As a farm girl, she overcame tendencies to loneliness by long strolls in the woods, picking violets and communing with birds and butterflies. She would kill nothing that breathed, and later her aversion to destroying life extended to flowers. She dislikes cut flowers — life cut short. She has missed bouquets from admirers in consequence. She dislikes Napoleon because Napoleon’s horses were allowed to kick to pieces Leonardo Da Vinci’s “Last Supper.”

 

On the farm and in the rural school, she became an insatiable reader. By 11, she had read all of Shakespeare, all of Dickens, the Iliad and the Odyssey, Ridpath’s History of the World, Hawthorne, Emerson, and the novels of E.P. Roe.

 

Also there were huge books on art in the family library, with countless reproductions of paintings and sculpture. These she sketched and so started her careers as an artist.

 

But before her father died, she had begun preparations for the “stage career.” He took her to all the matinees in the theaters in Cleveland. She remembers quite vividly “Babes in Toyland.” She was two years old. Before she was three, she saw Weber and Fields in a musical show, and made quite a hit at home singing and dancing, “Rosie, You Are My Posie.” Sis Hopkins is another vivid memory, and “Rip Van Winkle.”

 

So when at 12 her mother brought her to Chicago, she was quite ready for the stage and the newfangled movies.

 

Not very long after she came to Chicago, she graduated from grammar school and was so popular in so little time that she was class poet, class artist, class historian, and class everything else. A neighborhood newspaper, covering the commencement, declared her “the coming local artist of Garfield Park.”

 

That was too much praise to waste, so she entered the school of the Art Institute. She went to business college, too, at night, and she worked as stenographer and clerked in stores in the daytime, besides following her movie and stage careers. Stenography, millinery, and “design” were her specialties in her study rooms.

 

One day, she came downtown to go on a picnic excursion on the lake. Excitement in the river caused the elevated train in which she was riding to pause on the bridge.

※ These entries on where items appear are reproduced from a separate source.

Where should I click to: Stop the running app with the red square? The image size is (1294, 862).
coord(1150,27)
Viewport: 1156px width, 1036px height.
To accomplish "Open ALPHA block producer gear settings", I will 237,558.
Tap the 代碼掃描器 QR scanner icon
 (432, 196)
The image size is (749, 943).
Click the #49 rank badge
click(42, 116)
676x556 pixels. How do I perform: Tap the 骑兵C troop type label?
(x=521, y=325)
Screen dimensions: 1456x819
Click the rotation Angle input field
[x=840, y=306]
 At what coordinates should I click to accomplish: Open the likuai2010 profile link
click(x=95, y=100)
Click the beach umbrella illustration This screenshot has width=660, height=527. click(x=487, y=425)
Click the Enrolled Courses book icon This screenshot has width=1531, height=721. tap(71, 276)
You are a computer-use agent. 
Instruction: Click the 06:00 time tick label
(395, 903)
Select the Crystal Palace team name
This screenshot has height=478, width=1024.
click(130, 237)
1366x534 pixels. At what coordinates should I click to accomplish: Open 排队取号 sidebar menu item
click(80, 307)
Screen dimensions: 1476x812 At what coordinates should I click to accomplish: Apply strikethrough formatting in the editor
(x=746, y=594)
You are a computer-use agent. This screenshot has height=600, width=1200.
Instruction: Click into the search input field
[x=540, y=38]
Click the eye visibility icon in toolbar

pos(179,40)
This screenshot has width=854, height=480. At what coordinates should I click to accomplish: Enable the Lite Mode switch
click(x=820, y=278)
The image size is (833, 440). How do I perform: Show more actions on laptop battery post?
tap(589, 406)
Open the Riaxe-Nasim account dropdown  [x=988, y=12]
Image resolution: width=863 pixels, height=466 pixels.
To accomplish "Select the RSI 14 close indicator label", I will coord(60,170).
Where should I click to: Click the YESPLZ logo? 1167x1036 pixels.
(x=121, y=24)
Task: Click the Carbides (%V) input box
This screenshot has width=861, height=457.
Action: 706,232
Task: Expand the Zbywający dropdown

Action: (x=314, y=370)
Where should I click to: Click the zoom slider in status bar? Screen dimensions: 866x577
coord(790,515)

The Eastland had overturned, and picnickers were frantically struggling to get out of the water. Several of Winnifred’s school friends, who had beat her to the boat, were among the drowned.

 

Before finishing at the Art Institute, she married Harold Pleimling, but continued her studies. She stopped two years later to give birth to Audrey who now, in her middle teens, gives promise of carrying on the art traditions for generations in the blood of the Linsenmeyer’s.

 

“Peggy” Pleimling still reads as widely and almost as passionately as when a girl on the farm out of Benton Harbor. Only now she reads psychology (including psychoanalysis), anthropology, ancient history, “the humanities,” books on Hindu and other Oriental religions, tracts on the origins and destinies of races of mankind, astronomy and astrology. She haunts Field Museum and the Oriental Museum on the University of Chicago campus.

 

One of the best painting she has ever done is a composition of five self-portraits called “Five Moods in Search of an Analyst.” Another, “The Artist Paints Herself,” discloses her in her studio in slovenly attire, painting an elegant, dressed-up woman — herself.

 

Impish pictures like these, for some strangely repressed reasons, she doesn’t show. As an amateur psychoanalyst, she figures it out, not very convincingly, meanwhile appearing before the public as a distinctly lesser artist than she actually is. Hers is a soul in seething conflict with itself.